The duck—no doubt one of those that had rocked in such pert security on the water in front of our noses—went driving like a wreck on the water, you could not tell which was head and which tail. The river is quieter at this point, its rapids are not so swift as they are further up. But even so, the body was seized by the current, whirled round, and swept away. If the man was not concerned only with sport but had a practical goal in view, then he would better act quickly. And so he did, not losing a moment—it all went very fast. Even as the duck fell he had rushed forward
stumbling and almost falling down the slope, with his gun held out at arm’s length. Again I was struck with the picturesqueness of the sight, as he came down the slope like a robber or smuggler in a melodrama, in the highly effective scenery of boulder and bush. He held somewhat leftwards, allowing for the current, for the duck was drifting away and he had to head it off. This he did successfully, stretching out the butt end of the gun and bending forward with his feet in the water. Carefully and painstakingly he piloted the duck towards the stones and drew it to shore.
The job was done, the man drew a long breath. He put down his weapon against the bank, took his knapsack from his shoulders, and stuffed the duck inside; buckled it on again, and thus satisfactorily laden and using his gun as a stick, he clambered over the boulders and up the slope.
“Well, he got his Sunday joint,” thought I, half enviously, half approvingly. “Come, Bashan, let’s go now, it’s all over.” Bashan got up and turned round on himself, but then he sat down again and looked after the man, even after he had left the scene and disappeared among the bushes. It did not occur to me to ask him twice. He knew where we lived, and he might sit here goggling, after it was all over, as long as he thought well. It was quite a long walk home and I meant to be stirring. So then he came.

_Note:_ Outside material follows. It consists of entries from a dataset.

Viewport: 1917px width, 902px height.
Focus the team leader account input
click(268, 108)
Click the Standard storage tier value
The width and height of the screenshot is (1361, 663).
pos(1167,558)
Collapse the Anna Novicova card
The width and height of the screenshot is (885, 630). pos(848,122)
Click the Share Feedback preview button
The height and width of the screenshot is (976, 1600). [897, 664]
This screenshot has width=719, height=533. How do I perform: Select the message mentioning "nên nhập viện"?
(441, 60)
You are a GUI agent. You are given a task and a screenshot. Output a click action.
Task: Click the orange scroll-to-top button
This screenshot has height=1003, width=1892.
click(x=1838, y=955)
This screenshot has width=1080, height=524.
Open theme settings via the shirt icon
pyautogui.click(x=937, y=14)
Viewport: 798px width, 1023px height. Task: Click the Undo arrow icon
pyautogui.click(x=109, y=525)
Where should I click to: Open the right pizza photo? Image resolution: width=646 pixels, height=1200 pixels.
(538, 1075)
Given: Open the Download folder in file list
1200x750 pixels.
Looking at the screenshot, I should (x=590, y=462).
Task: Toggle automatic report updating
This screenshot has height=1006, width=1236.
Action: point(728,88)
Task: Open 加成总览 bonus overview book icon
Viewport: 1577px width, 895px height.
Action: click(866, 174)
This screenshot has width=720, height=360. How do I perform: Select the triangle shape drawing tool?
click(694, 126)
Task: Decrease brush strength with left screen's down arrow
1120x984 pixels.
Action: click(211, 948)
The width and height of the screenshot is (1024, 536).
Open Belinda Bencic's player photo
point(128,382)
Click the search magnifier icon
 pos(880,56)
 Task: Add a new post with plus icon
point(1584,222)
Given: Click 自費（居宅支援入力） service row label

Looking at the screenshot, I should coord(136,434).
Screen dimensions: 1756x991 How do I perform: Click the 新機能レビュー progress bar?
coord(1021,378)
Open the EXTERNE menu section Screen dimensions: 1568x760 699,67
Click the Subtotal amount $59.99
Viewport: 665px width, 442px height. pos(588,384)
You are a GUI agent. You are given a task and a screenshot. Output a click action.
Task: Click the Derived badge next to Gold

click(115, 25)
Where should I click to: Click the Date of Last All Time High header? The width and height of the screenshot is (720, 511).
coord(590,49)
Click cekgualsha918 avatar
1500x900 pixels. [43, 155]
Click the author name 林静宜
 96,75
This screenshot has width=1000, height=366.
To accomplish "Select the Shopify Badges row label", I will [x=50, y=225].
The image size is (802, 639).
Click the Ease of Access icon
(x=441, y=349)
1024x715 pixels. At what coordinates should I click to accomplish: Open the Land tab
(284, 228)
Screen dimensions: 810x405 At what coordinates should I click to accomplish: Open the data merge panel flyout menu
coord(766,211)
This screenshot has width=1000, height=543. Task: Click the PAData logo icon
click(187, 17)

He kept beside me on our whole painful homeward way, and did not hunt. Nor did he run diagonally a little ahead, as he does as a rule when not in a hunting mood; he kept behind me, at a jog-trot, and put on a sour face, as I could see when I happened to turn round. I could have borne with that and should not have dreamed of being drawn; I was rather inclined to laugh and shrug my shoulders. But every thirty or forty paces he yawned—and that I could not stand. It was that impudent gape of his, expressing the extreme of boredom, accompanied by a throaty little whine which seems to say: Fine master I’ve got! No master at all! Rotten master, if you ask me!—I am always sensitive to the insulting sound, and this time it was almost enough to shake our friendship to its foundations.